I didn’t start out as a romance author. My debut novel Raw Silk (first edition 1999) had romantic elements and an unequivocal HEA ending, but the book was marketed by its publisher Black Lace as “erotica for women, by women”, not as romance. In fact, I wasn’t particularly familiar with the genre. I’d heard of Harlequin, Nora Roberts and Danielle Steele, but that was about it. My notion of “romantic” tended to be emotionally intense but tragic stories like Wuthering Heights and Romeo and Juliet.
It was not until 2006 when I began working with Totally Bound Publishing that I encountered Romance with a capital R, with all its conventions and constraints. I tried to satisfy my editors at TB, to follow their rules. To be completely honest, I sometimes found it hard.
Portraying love in a developing or committed relationship was never a problem, but I struggled with sexual fidelity. My characters, both male and female, tended to be erotically adventurous. I quickly learned, however, that many romance readers won’t tolerate a hero or heroine who gets involved, or is even attracted, to anyone but the main love interest. They view this sort of activity as “cheating”, hence unacceptable.
Meanwhile, I’ve written several books where the heroine really doesn’t know which of her lovers is her soul mate until quite late in the story. Kate, the heroine of Raw Silk (now in its fourth edition and solidly branded as romance!) has three men competing for her affections. In my BDSM ménage The Ingredients of Bliss, master chef Emily finds herself in the middle of a complex, confusing, but thrilling relationship in which she is submissive to one man while dominating the other. Strongly drawn to both her lovers, she doesn’t make a clear choice until at least three quarters of the way through the novel.

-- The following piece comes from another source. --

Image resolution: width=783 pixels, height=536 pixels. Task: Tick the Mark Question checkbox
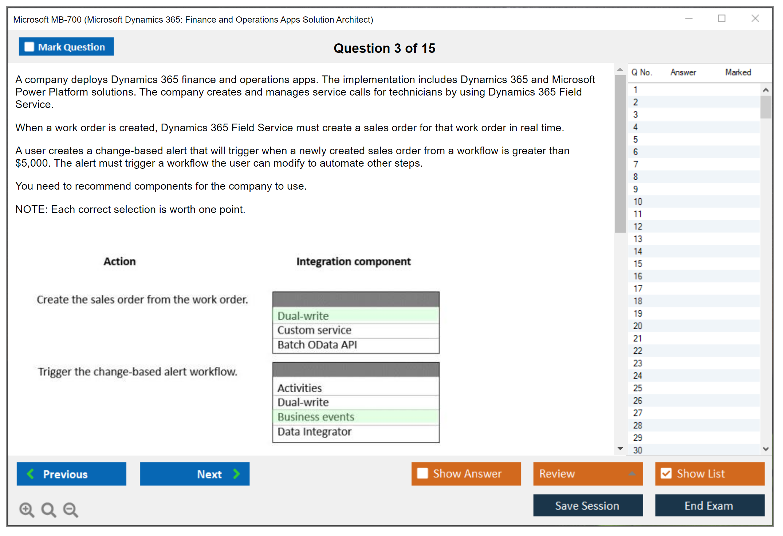29,47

Almost every time I sit down to write a new book, I find myself torn between inspiration and the “rules” of romance. My recent release, DamnedIf You Do, was no exception. My heroine Wendy falls under the spell of a charismatic stranger who promises her both financial success and the surrender she deeply craves. Only later does she realize that Mister B is not the true master of her heart.
Needless to say, inspiration almost always wins out. For me, that’s what it means to be an author. I have to be true to my vision, even at the expense of popularity. I might never have a huge following. Meanwhile, my dedicated fans know that when they pick up one of my books, they might be surprised, even a bit shocked—but they’ll find plenty of love and erotic heat.